▸ INFORMATION SUPPLIED:
## START

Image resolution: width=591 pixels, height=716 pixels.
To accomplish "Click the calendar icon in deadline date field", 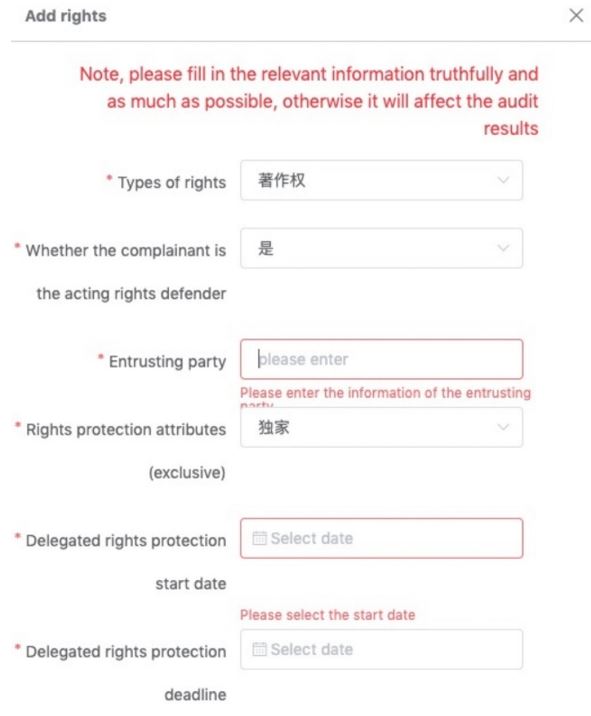I will click(x=259, y=649).

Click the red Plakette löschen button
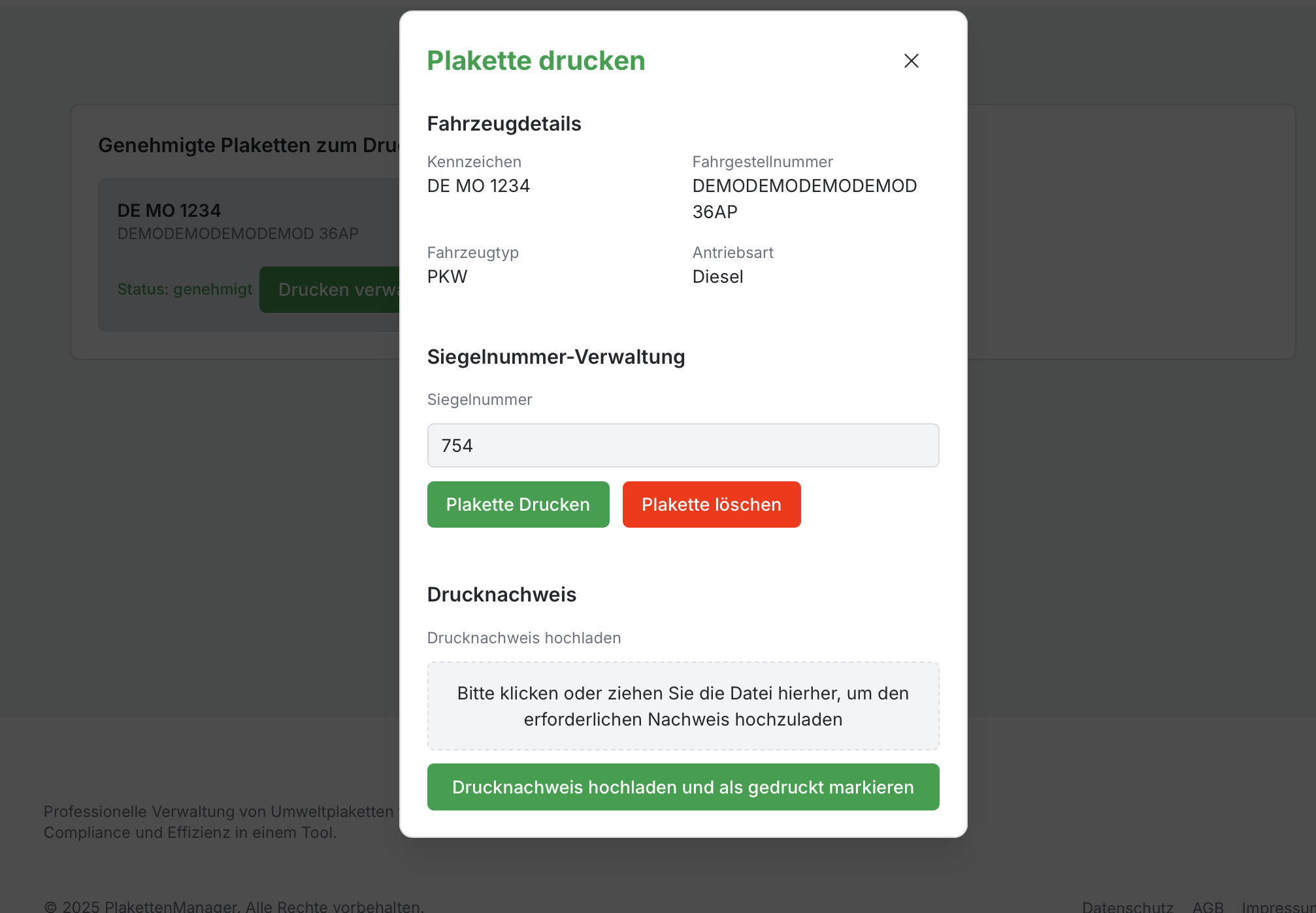coord(711,504)
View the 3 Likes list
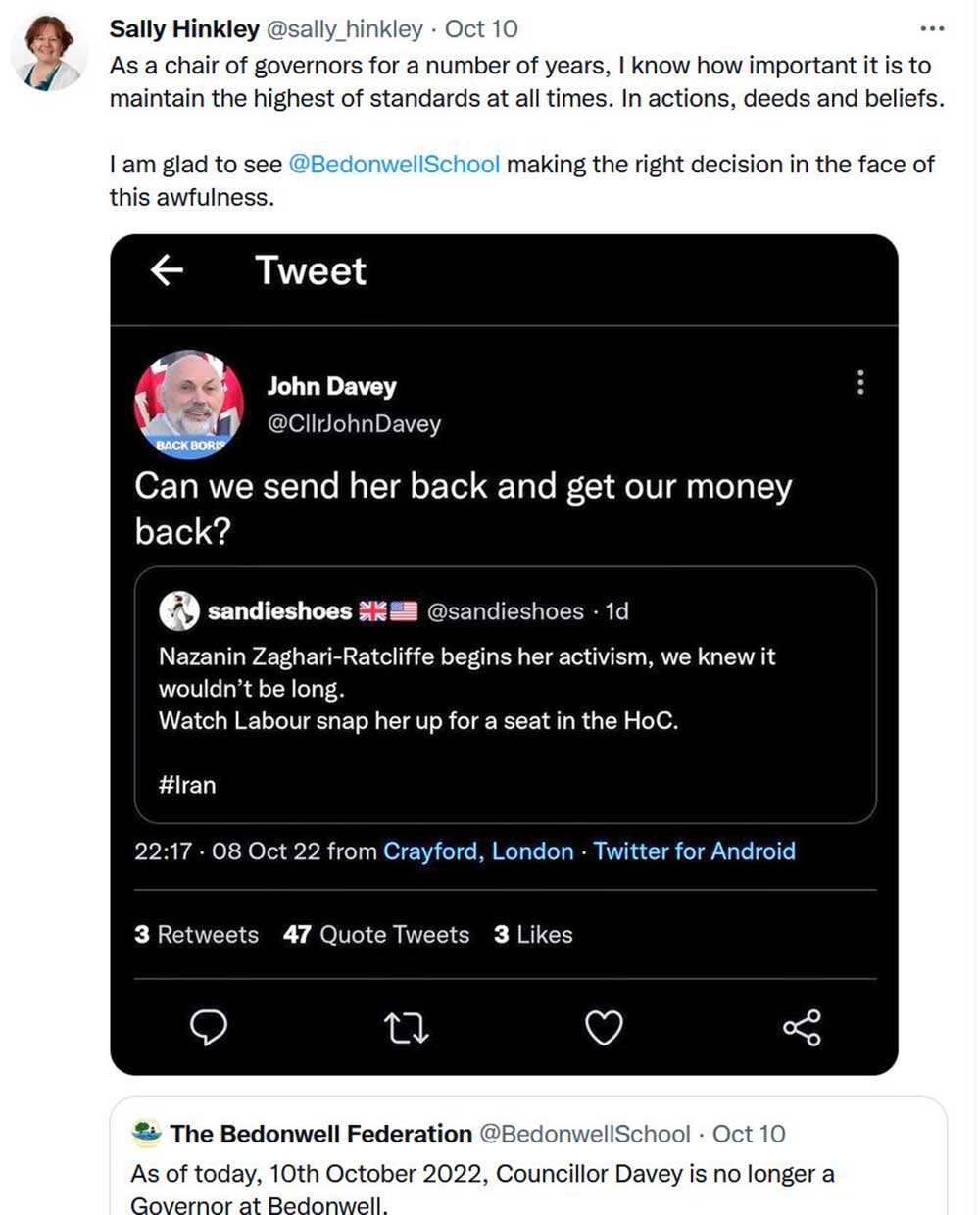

## END

▸ PROBLEM DESCRIPTION: Retype the records from the line containing "Click the red Plakette löschen button" through the end, leaving out the pictures.

▸ SOLUTION TO THIS TASK:
Click the red Plakette löschen button
coord(711,504)
View the 3 Likes list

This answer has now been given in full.